For students starting medical school, the first year can involve a lot of time in a lecture hall. There are hundreds of terms to master and pages upon pages of notes to take.
But when the new class of medical students begins at the University of Vermont's Larner College of Medicine next week, a lot of that learning won't take place with a professor at a lectern.
The school has begun to phase out lectures in favor of what's known as "active learning" and plans to be done with lectures altogether by 2019.
Ironically, the man leading the effort loves lectures. In fact, William Jeffries, a dean at the school, wrote the chapter on lectures in two prominent textbooks on medical education. But he's now convinced they're not the best way to learn.
Jeffries spoke with All Things Consideredabout the thinking behind this move. This interview has been edited for length and clarity.
Why are lectures bad?
Well, I wouldn't say that they're bad. The issue is that there is a lot of evidence that lectures are not the best way to accumulate the skills needed to become a scientist or a physician. We've seen much evidence in the literature, accumulated in the last decade, that shows that when you do a comparison between lectures and other methods of learning — typically called "active learning" methods — that lectures are not as efficient or not as successful in allowing students to accumulate knowledge in the same amount of time.
So is it because we don't show up or because we're sleeping through lectures?
There's a lot of that, yes. It turns out that the lectures are not really good at engaging the learners in doing something. And I think that's the most important part of learning. We're finding out a lot from the neuroscience of learning that the brain needs to accumulate the information, but then also organize it and make sense of it and create an internal story that makes the knowledge make sense.

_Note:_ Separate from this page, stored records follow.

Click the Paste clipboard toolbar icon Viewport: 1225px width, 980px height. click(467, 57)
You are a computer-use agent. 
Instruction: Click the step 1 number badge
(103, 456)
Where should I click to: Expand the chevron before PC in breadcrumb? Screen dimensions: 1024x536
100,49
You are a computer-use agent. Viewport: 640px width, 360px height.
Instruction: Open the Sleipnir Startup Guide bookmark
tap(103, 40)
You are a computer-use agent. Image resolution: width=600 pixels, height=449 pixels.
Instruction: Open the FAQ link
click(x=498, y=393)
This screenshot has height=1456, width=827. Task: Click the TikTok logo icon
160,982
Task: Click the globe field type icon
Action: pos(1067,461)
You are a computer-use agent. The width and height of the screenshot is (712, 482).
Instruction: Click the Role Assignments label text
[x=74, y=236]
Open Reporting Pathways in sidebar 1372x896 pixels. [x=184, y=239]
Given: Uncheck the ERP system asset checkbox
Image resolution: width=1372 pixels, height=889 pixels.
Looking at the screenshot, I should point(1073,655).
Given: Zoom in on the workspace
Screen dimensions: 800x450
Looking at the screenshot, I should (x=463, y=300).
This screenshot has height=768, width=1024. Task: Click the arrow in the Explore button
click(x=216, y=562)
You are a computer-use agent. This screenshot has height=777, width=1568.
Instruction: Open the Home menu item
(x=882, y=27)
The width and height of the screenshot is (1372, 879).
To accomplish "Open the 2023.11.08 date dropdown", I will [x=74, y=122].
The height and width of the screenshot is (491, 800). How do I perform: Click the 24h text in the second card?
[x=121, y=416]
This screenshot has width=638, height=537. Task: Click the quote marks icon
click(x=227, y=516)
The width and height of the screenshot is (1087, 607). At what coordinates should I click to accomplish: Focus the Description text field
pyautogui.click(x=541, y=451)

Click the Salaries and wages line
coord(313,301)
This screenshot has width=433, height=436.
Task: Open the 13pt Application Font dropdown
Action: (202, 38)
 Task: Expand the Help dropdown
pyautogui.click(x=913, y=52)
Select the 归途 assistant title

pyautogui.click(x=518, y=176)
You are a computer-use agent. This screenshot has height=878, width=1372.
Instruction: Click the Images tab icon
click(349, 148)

When you just tell somebody something, the chances of them remembering it diminishes over time, but if you are required to use that information, chances are you'll remember it much better.
Give us an example of a topic taught in a traditional lecture versus an "active learning" setting.
A good example would be the teaching of what we would call pharmacokinetics — the science of drug delivery. So, how does a drug get to the target organ or targeted receptor?
A lot of the science of pharmacokinetics is simply mathematical equations. If you have a lecture, it's simply presenting those equations and maybe giving examples of how they work.
In an active learning setting, you expect the students to learn about the equations before they get there. And when you get into the classroom setting, the students work in groups solving pharmacokinetic problems. Cases are presented where the patient gets a drug in a certain dose at a certain time, and you're looking at the action of that over time and the concentration of the drug in the blood.
So, those are the types of things where you're expecting the student to know the knowledge in order to use the knowledge. And then they don't forget it.
Have you had pushback to this move?
Certainly, we've gotten some pushback, but what I tell the average clinical faculty member is: "OK, if you like doing appendectomies using an old method because you like it, and you're really good at it, but it's really not the best method for the patient, would you do it?" Of course, the answer is always no. And then you turn around and say, "Well this method of teaching is actually not as good as other methods. Would you do that?" When confronted with a question like that, medical faculty typically tend to understand and agree.
Will this be the norm at every medical school in 10 or 20 years?
I hope so. [The] University of Vermont is not the only medical school that's recognized the value of active learning methods. A number of my colleagues around the country are leading similar efforts because of the incontrovertible evidence that active learning methods are superior to lectures.